El coste que no aparece en ninguna hoja de cálculo de Excel es el que nadie vio venir.
No está en el presupuesto anual. No está incluido en los términos negociados. No aparece en el escenario base.
Pero al final acaba sucediendo de todos modos.
Es el precio de reaccionar demasiado tarde. El precio de pagar más por la urgencia. El precio de aceptar peores condiciones porque ya no hay alternativa.
Es el precio de haber diseñado la estructura para la eficiencia, pero no para la resistencia al estrés.
Cuando todo está optimizado hasta el último detalle, cualquier desviación resulta más costosa.
El propio reportaje lo insinúa: la red ferroviaria está saturada, comparte capacidad con los trenes de cercanías y no tiene capacidad operativa. Margen y la falta de información agrava el impacto. No se trata solo de un problema técnico; es estructural.
Traducido a términos empresariales: existen procesos críticos que dependen de un solo "paso por la cocina".
Mientras funcione, nadie lo cuestiona.
Cuando falla, todo el sistema se sume en el caos.
Esto no solo afecta a los costes logísticos, sino que también conlleva una pérdida de eficiencia, tensiones organizativas, decisiones de emergencia y una presión directa sobre los márgenes semestrales.
Como explicaron algunos operadores a El Confidencial, sustituir el tren por camiones no es fácil; no hay suficientes recursos disponibles y los plazos de entrega se disparan.
Es exactamente como cuando una cocina intenta gestionar más pedidos de los que está diseñada para manejar.
El problema no es la optimización.
El problema radica en para qué escenario estás optimizando.
La pregunta que debes hacerte antes de que llegue la próxima crisis
Los costes no son un mal necesario; son una decisión estratégica.
La cuestión no es si habrá otro confinamiento.
La pregunta es: ¿Cómo está diseñada su estructura de costos para cuando esto suceda?
¿Depende usted de un único proveedor crítico? ¿Tiene alternativas reales o solo teóricas? ¿Sabe cuánto...? Margen ¿Qué perderías si un componente dejara de funcionar?
Por eso es importante preguntar no solo cuánto cuestan, sino también cómo funcionan cuando el sistema falla.
Muchos comités ejecutivos optimizan sus procesos para las operaciones diarias, no para situaciones de crisis. Buscan la máxima eficiencia en condiciones normales.
El problema es que los escenarios normales son cada vez más raros.
En la cocina, eso se llama trabajar a plena capacidad.
En el mundo empresarial, solemos llamarlo optimización.
Diseñar para soportar tensiones no significa sobredimensionar.
Significa comprender cuál es tu límite antes de alcanzarlo.
El bloqueo del puerto de Barcelona demuestra que una parte importante del tejido industrial opera con presupuestos muy ajustados y con poco margen de maniobra.

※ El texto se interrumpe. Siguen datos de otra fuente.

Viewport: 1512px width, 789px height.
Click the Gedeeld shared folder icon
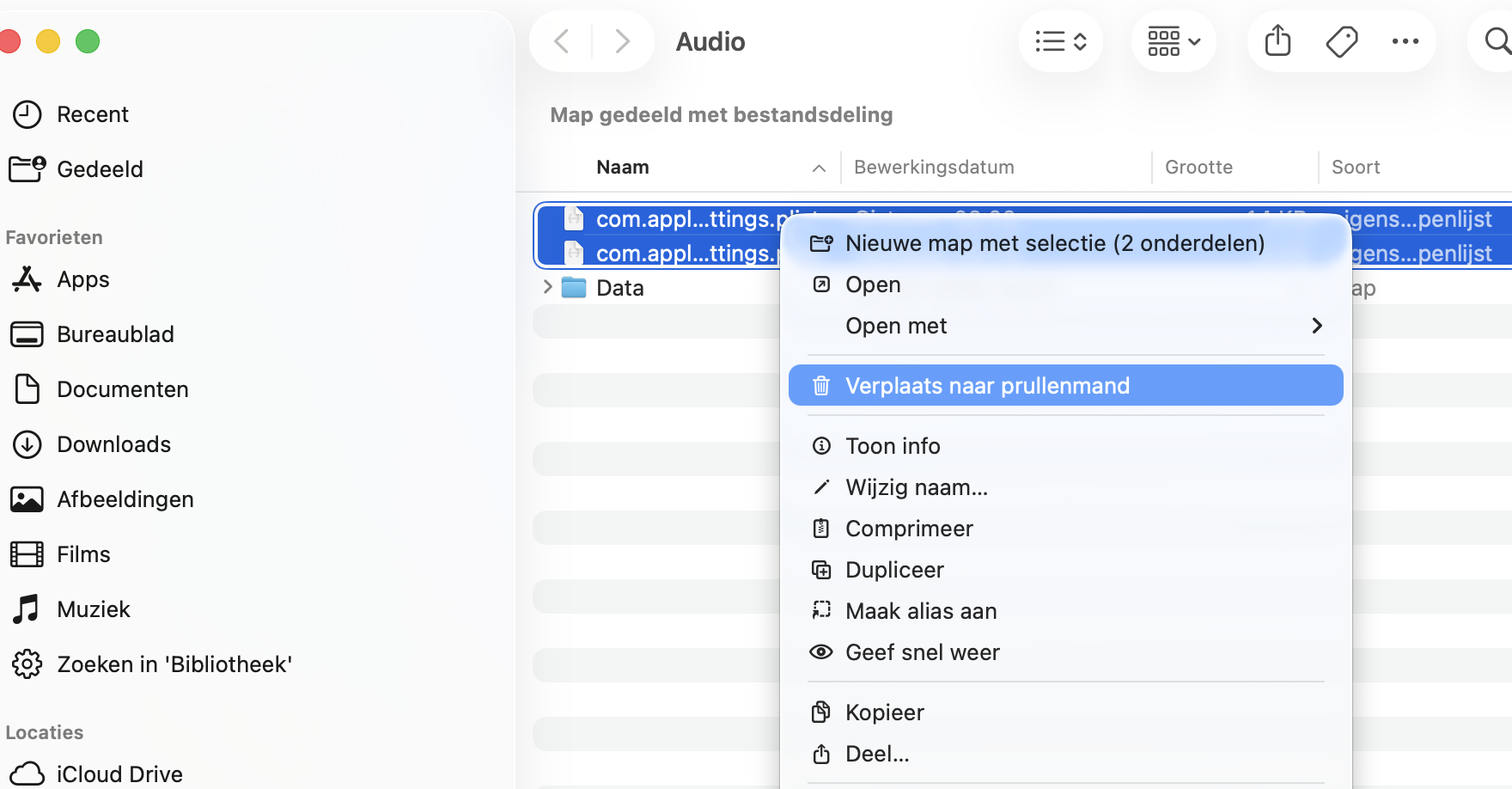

Y cuando falla una pieza clave de la infraestructura, el verdadero coste no es la alternativa en sí misma, sino todo lo que se desmorona a su alrededor, como si fuera un efecto secundario.
Optimizar los costes también implica diseñar para soportar el estrés.

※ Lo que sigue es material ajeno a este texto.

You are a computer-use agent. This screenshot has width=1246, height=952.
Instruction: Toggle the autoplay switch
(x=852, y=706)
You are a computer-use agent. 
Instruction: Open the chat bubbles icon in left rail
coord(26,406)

No para el día en que todo salga a la perfección. No para el proveedor que siempre cumple. No para una logística que fluye sin problemas.
La verdadera optimización significa preguntarse:
¿Qué sucede si esta parte se rompe? ¿Qué sucede si se interrumpe el flujo? ¿Dónde está el Margen ¿Qué sucede cuando algo se atasca?

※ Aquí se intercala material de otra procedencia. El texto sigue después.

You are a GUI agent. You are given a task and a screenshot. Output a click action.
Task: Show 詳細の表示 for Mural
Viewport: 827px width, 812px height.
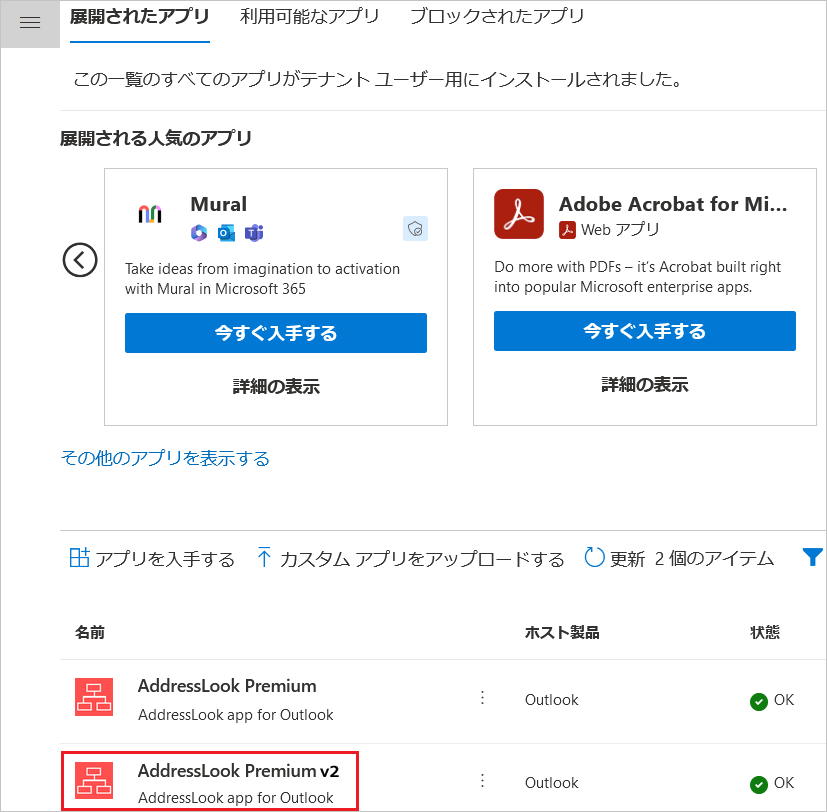(x=275, y=386)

Porque la eficiencia diseñada exclusivamente para el escenario ideal funciona... hasta que deja de funcionar.
A menudo, la solución implica revisar los costes desde la perspectiva del cuello de botella.
En otras palabras: identificar dónde existe una dependencia real y dónde no hay una alternativa viable.
Pero, sobre todo, ¿qué decisiones se toman en una situación de emergencia y cuánto cuestan cuando se toman demasiado tarde?
En la cocina, los restaurantes que sobreviven no son los que tienen los menús más baratos, sino los que saben dónde pueden absorber la presión sin interrumpir el servicio.
Lo mismo ocurre en los negocios.
El bloqueo del puerto de Barcelona no es un incidente aislado, sino un recordatorio de que muchos modelos de costes solo funcionan en condiciones ideales.
Y que optimizar sin tener en cuenta los escenarios de crisis es, en realidad, solo posponer el problema.
Porque cuando la cocina se avería, ya no importa lo bien diseñado que estuviera el menú.
Y cuando se trata de costes, casi siempre es demasiado tarde para improvisar.